= Beginning of Section =
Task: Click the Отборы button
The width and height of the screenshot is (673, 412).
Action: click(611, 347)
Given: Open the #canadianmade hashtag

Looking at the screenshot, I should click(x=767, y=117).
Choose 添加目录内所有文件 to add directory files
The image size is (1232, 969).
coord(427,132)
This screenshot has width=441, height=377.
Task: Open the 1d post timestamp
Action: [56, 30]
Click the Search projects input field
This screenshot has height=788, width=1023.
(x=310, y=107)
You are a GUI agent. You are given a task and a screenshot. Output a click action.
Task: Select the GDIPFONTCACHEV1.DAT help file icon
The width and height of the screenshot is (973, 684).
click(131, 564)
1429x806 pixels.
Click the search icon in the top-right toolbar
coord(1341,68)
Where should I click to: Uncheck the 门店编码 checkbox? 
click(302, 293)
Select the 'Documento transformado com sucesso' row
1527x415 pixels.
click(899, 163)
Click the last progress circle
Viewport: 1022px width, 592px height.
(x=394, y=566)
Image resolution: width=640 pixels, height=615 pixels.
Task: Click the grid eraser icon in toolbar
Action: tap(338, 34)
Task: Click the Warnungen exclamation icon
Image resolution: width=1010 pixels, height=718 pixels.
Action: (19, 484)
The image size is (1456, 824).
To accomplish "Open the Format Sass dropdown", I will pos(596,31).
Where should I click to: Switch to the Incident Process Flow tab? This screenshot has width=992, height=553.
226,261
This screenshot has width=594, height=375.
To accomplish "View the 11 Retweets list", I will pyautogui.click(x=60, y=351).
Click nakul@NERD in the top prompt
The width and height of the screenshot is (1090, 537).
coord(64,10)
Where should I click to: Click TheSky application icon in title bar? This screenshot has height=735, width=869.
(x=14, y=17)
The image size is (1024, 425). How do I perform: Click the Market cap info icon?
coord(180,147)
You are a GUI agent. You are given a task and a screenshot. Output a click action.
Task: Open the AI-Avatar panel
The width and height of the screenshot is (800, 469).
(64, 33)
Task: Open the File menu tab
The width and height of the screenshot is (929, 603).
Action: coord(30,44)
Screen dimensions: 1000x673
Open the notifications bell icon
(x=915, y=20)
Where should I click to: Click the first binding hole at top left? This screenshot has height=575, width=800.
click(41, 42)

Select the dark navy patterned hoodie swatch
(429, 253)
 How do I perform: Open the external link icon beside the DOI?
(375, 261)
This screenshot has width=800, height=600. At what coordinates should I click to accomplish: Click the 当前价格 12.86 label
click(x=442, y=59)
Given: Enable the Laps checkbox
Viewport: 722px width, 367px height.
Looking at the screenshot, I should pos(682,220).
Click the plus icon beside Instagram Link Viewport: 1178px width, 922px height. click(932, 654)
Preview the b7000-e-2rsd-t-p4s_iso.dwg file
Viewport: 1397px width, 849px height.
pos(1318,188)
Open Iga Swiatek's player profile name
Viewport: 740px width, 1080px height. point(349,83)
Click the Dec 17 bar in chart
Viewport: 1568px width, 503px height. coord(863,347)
= End of Section =
> **Assignment**
Return the lines above, from the one containing "The width and height of the screenshot is (929, 603)." to the end, exactly as they stand.

> **Reply to the task**
The width and height of the screenshot is (929, 603).
Action: coord(30,44)
Screen dimensions: 1000x673
Open the notifications bell icon
(x=915, y=20)
Where should I click to: Click the first binding hole at top left? This screenshot has height=575, width=800.
click(41, 42)

Select the dark navy patterned hoodie swatch
(429, 253)
 How do I perform: Open the external link icon beside the DOI?
(375, 261)
This screenshot has width=800, height=600. At what coordinates should I click to accomplish: Click the 当前价格 12.86 label
click(x=442, y=59)
Given: Enable the Laps checkbox
Viewport: 722px width, 367px height.
Looking at the screenshot, I should pos(682,220).
Click the plus icon beside Instagram Link Viewport: 1178px width, 922px height. click(932, 654)
Preview the b7000-e-2rsd-t-p4s_iso.dwg file
Viewport: 1397px width, 849px height.
pos(1318,188)
Open Iga Swiatek's player profile name
Viewport: 740px width, 1080px height. point(349,83)
Click the Dec 17 bar in chart
Viewport: 1568px width, 503px height. coord(863,347)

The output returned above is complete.